* **Work instructions**:
a) List every kind of facility where the blog post says the theatre company holds its workshops and performances.
b) Extract the passage of the blog post between "Truthfully, I didn’t" and "of their heads.", inclusive.

* **Selected passage**:

+ + + + + + +

January 21, 2009 at 7:58 pm 6 comments

     I work as a program administrator for a small theatre company that does what I’ve come to call “therapeutic theatre.” The players, people I have come to admire greatly, perform improvisational theatre based on audience members’ stories (it’s called “playback theatre”), and they also do workshops in which the audience fully participates. The therapeutic part of their work is that they are doing all these workshops and performances at homeless shelters, juvenile detention facilities, and group homes for developmentally disabled adults. The participants, through improv, explore their feelings, learn empathy, and become empowered in their own lives. It’s amazing work that takes my breath away whenever I see it.

     Today I spent my morning participating in one of the workshops with juvenile sex offenders. These aren’t 20 year old men who had sex with their 16 year old girlfriends. These are 14, 15, and 16 year old kids who did something bad enough to land them in a locked-down treatment facility. Scary stuff.

     Truthfully, I didn’t want to go today. Sex offenders make me nervous. Young sex offenders, those who have probably perpetrated their crimes on even younger children, really make me nervous. So it was with heavy heart that I attended the workshop today. I suppose in the back of my head, even being the liberal bleeding heart that I am, I was expecting these kids to be monsters, horrible miscreants with big signs on their t-shirts saying, “Stay away from me, I’m scary,” in case there was any doubt. Which I didn’t figure there would be, given the horns I must have thought would be sticking out of their heads.

+ + + + + + +

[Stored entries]
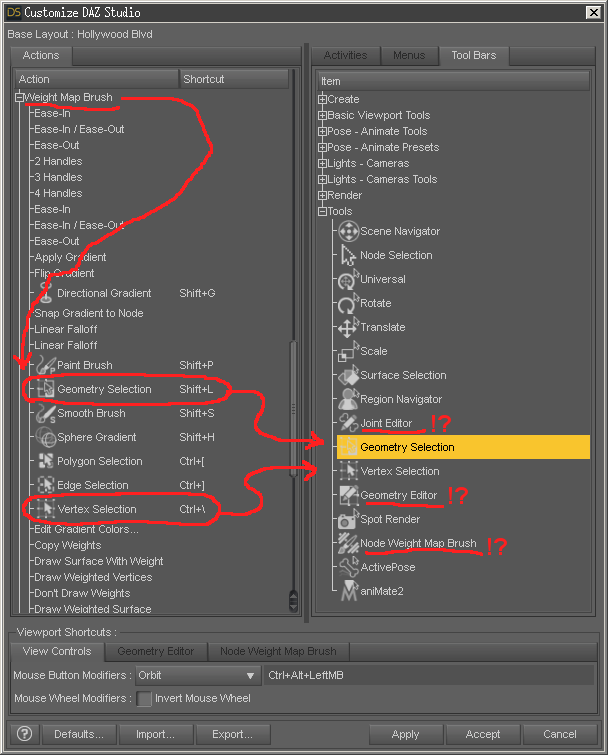Image resolution: width=608 pixels, height=755 pixels.
Task: Open the Orbit mouse modifier dropdown
Action: tap(197, 676)
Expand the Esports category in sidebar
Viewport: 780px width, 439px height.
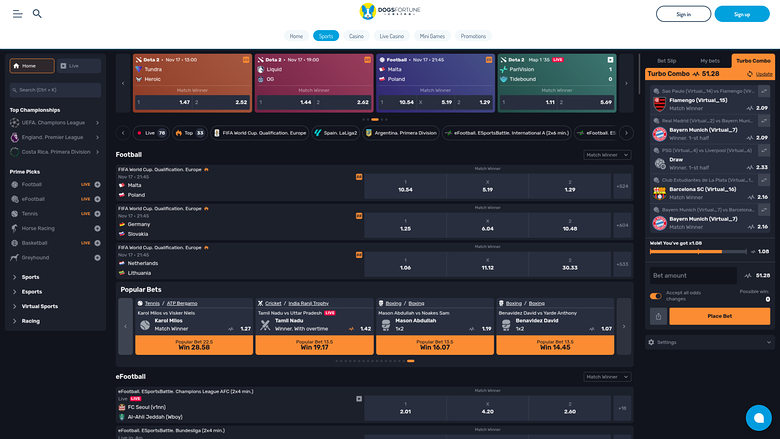coord(33,292)

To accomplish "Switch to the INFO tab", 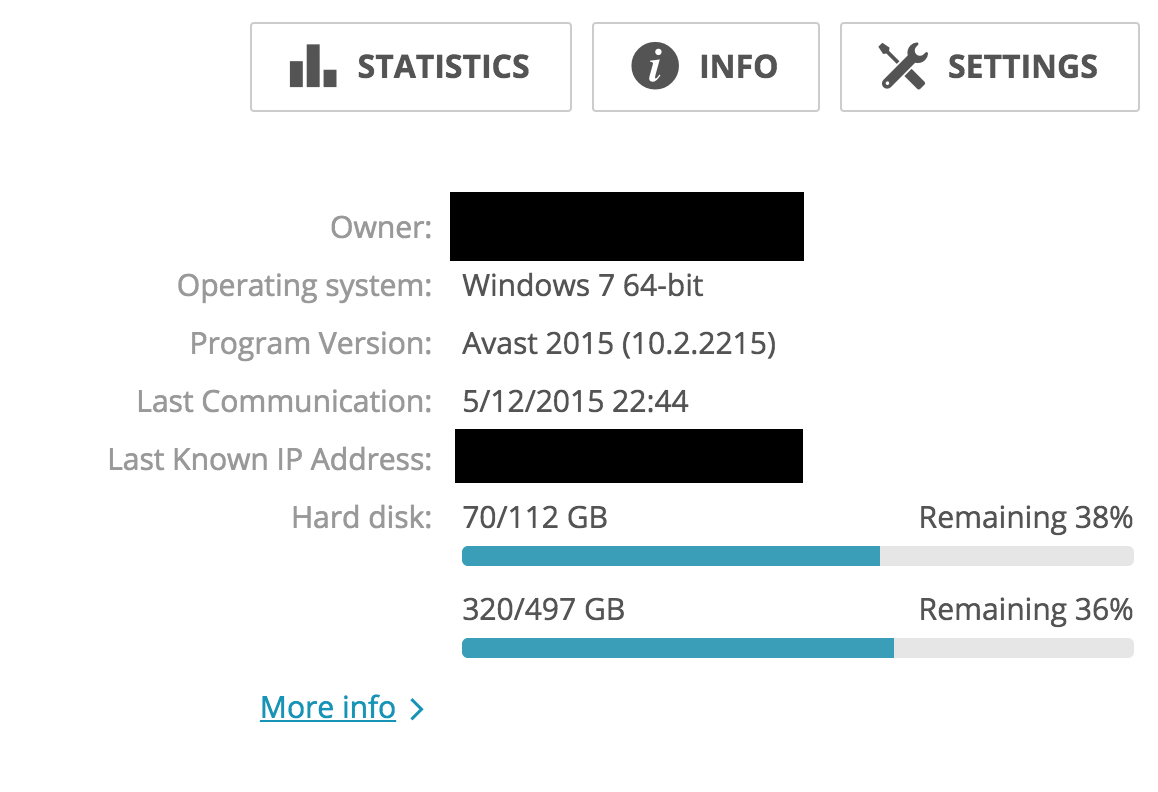I will 705,67.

+ + + + + + +

* **Solutions to the exercise**:
a)
- Homeless shelters
- Juvenile detention facilities
- Group homes for developmentally disabled adults

b)
Truthfully, I didn’t want to go today. Sex offenders make me nervous. Young sex offenders, those who have probably perpetrated their crimes on even younger children, really make me nervous. So it was with heavy heart that I attended the workshop today. I suppose in the back of my head, even being the liberal bleeding heart that I am, I was expecting these kids to be monsters, horrible miscreants with big signs on their t-shirts saying, “Stay away from me, I’m scary,” in case there was any doubt. Which I didn’t figure there would be, given the horns I must have thought would be sticking out of their heads.